(Data for processing)
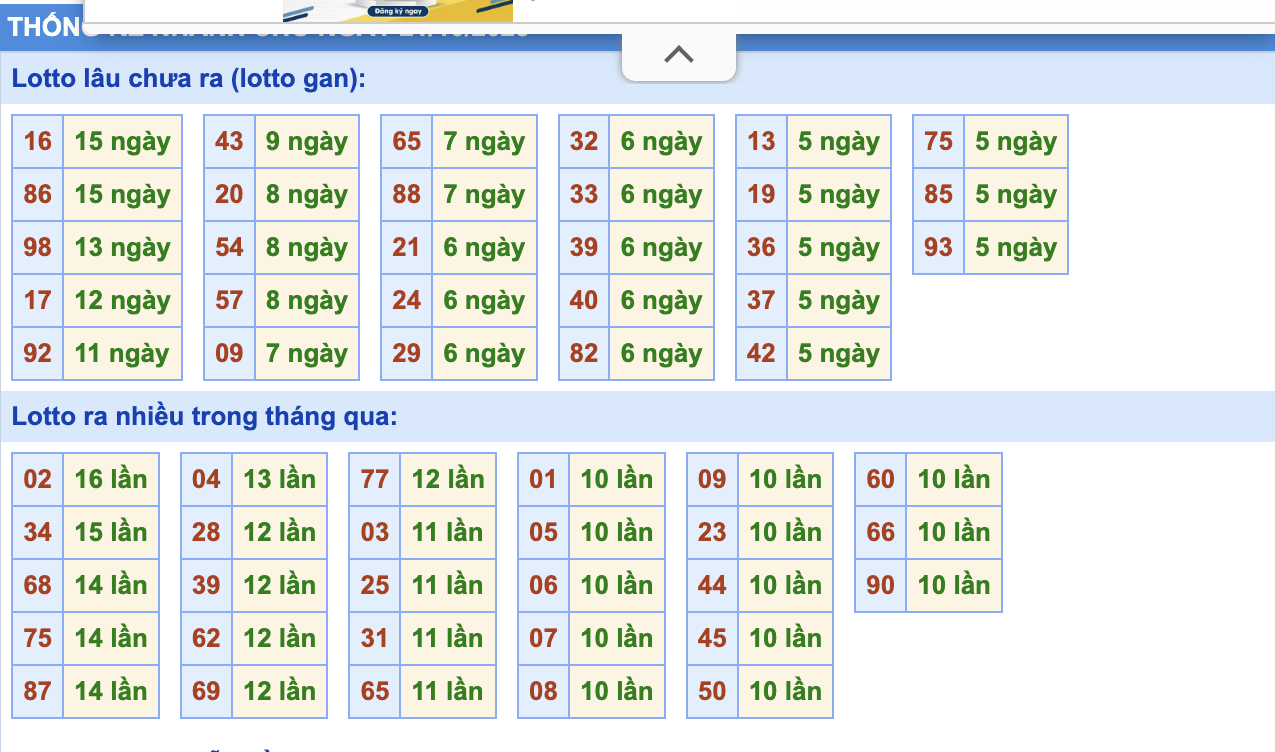Collapse the top banner with chevron arrow
The width and height of the screenshot is (1275, 752).
[x=678, y=55]
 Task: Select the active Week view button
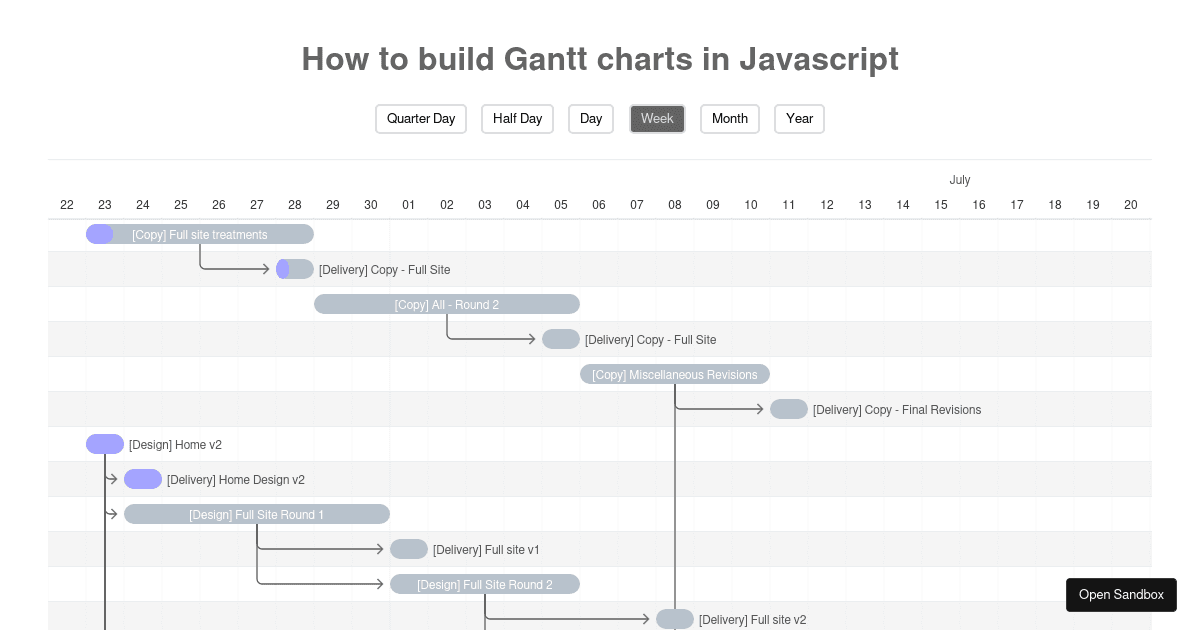(x=657, y=118)
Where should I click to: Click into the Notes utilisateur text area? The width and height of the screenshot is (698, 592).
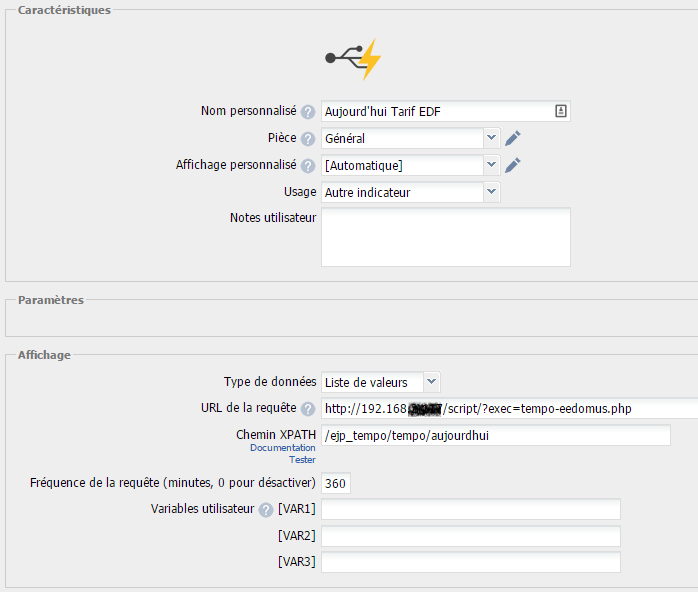click(445, 237)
(End Data for processing)
■ What to work on ■
Only the lines from the one containing "Task: Select the active Week view button" through the end of the records above should be retyped, exactly as they stand, with any pictures left out.

■ Expected answer ■
 Task: Select the active Week view button
(x=657, y=118)
Where should I click to: Click into the Notes utilisateur text area? The width and height of the screenshot is (698, 592).
click(445, 237)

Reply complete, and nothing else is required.